A note on data

I’ve come into possession of some UC election voting statistics, which I’ll be throwing up here over the next couple of weeks (mainly because Cliff and a couple other people thought it sounded interesting).

First, however, I need to list some caveats. The statistics and charts I put up are derived from backups of the UC’s election software database. After some finessing, I was able to piece together the various bits of data to recreate anonymous voters. Each individual is identified by a unique encrypted string and has a known dorm or house affiliation. Additionally, each individual is attached to his or her complete voting history, including candidate rankings.

Despite my best efforts, I cannot decrypt the unique identifier, and I have no way of identifying the real people who correspond to the individuals in the database. Furthermore, the data is not flawless. Voting histories are (nearly) perfect, and are (nearly) perfectly attached to correct individuals. Due to the design of the voting system, however, individuals’ dorm or house affiliations are overwritten each time an individual votes. This poses two problems: we cannot determine how individual dorms vote in any given election, and (more importantly) we cannot perfectly determine an individual’s class year.

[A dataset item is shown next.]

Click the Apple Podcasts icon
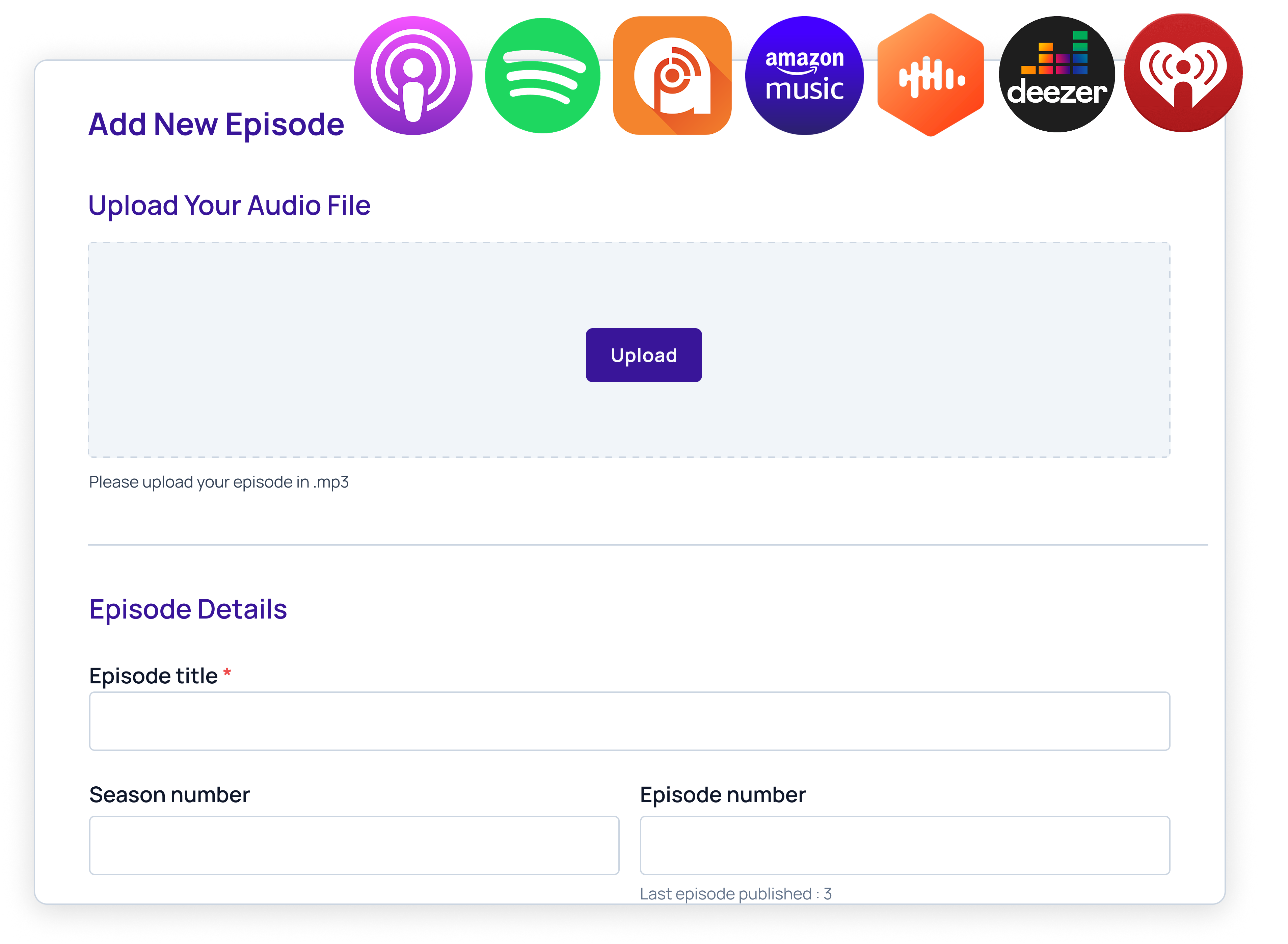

We’ll get into this more as I share the data, but two recent successful campaigns (John Haddock in 2005 and Ryan Petersen in 2006) credited their victories — in part — to successful freshman outreach. In order to evaluate these claims, we need to be able to separate freshman voters from upperclassman voters. We have database backups from 2007 and 2008 that retain the original dorm and house affiliations, so we can perfectly reconstruct this distinction for last year’s presidential election. For years prior to 2007 we have to do it algorithmically; if an individual voted in a freshman election in a given year, or if he or she voted in house elections in three consecutive years, or voted in any election in four consecutive years, we can guess the individual’s freshman year with some reliability.

After running through a series of these algorithms, we are left with a group of about 7-13% of the presidential electorate who we are unable to classify. Additionally, since the electronic voting system wasn’t used before 2002, our algorithms break down for lack of data as we get closer to that singularity. 2004 is the earliest year for which we can classify individuals by freshman status with any reliability, with 13% of the voters unclassified. Needless to say, this creates a built-in margin of error for any of our breakdowns over the freshman divide, and I will give the min, the max and my guesstimate of the likely range whenever I use this data.

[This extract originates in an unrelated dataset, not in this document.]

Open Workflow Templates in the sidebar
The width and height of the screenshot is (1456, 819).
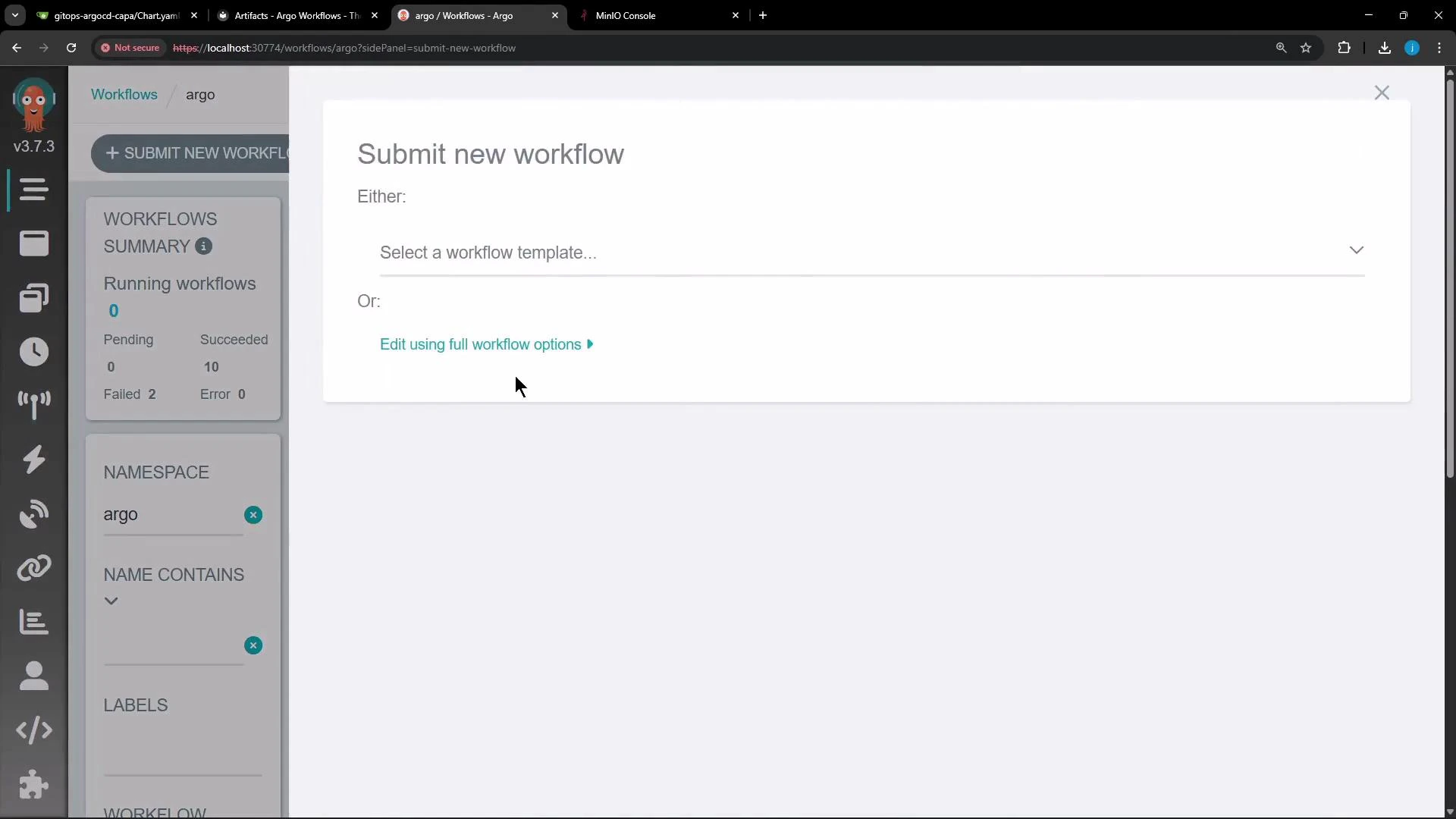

As an aside, the algorithms are much better at detecting freshman voters than upperclassman because so many of the freshmen vote in the fall general elections (usually 55-65% turnout), so it is likely that more of these unclassified voters are upperclassmen than freshmen. Taking this into account, my guesstimate range assumes that no less than 20% and no more than 66% of the unclassified voters are freshmen. At some point it may be possible to get a rough idea of the percent of each class that votes in any election, as well as the percent of voters who did not vote freshman year, and that might allow us to refine this estimate. Until then, I’ll just be flying by the seat of my pants.

I’m going to try to get some information on freshman turnout up tonight, and we’ll take it from there. Questions and comments welcome.